* START SELECTED EXTRACT *

# Brisket of the BGE



## WhyMe (Apr 21, 2013)

It's been a while since I've done a brisket on the BGE. It turned out great. Brisket was small 5.56 lbs so the cook only took a few hours.
Whyme


----------



## WhyMe (Apr 21, 2013)

After the cut, it got better.
Whyme


----------



## zodiac470 (Oct 2, 2007)

Nice!


----------



## Specktackler357 (Jun 28, 2016)

Looks hood


----------



## Try'n Hard (Oct 23, 2008)

Specktackler357 said:


> Looks hood




Yessir! That's hood good!


----------



## Splittine (Nov 24, 2007)

Pretty work. Impressed with the smoke on it in that short of a time.


----------



## Jason (Oct 2, 2007)

A few hours??? Brisket NEVER takes a few hours! Looks good though!


----------



## GROUPERKING (Sep 28, 2011)

I bet that made some fine sandwiches!


----------



## WhyMe (Apr 21, 2013)

* END SELECTED EXTRACT *

● STATED EXERCISE:
Extend the brisket thread above, starting from its last line.

* START DATA SEGMENT *

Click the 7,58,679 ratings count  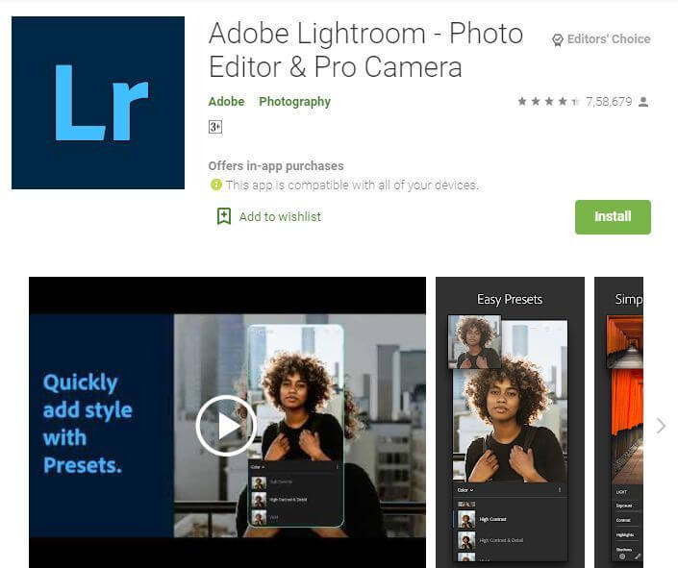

* END DATA SEGMENT *

● ANSWER TO THIS PROBLEM:
I cooked it at 275, and pulled it off when it hit 203 on the inside.
I did baby back ribs the other day and that was a 5 hour cook, and no joke the meat was falling off the ribs. When I cook them next time I will show you how. So easy and family told me the best ribs every. The ribs took longer then the brisket.
Whyme

When the brisket hit inside temp of 185 wrap it in foil.


----------



## Try'n Hard (Oct 23, 2008)

2-2-1 rib recipe is one of the best cooks on a BGE - plus it's easy for me to remember. That brisket looks good too!


----------



## zodiac470 (Oct 2, 2007)

Whenever I cook brisket I go by feel. Once a probe in the flat feels slight resistance I pull it, wrap it and let it rest.


----------



## WhyMe (Apr 21, 2013)

With the 2-2-1 you can't go wrong.
Whyme


----------



## halo1 (Oct 4, 2007)

Cough 3-2-1 aprox cough . 221 is sicf deer hunting rifle last year ! Lol


----------



## Paymaster (Jan 9, 2012)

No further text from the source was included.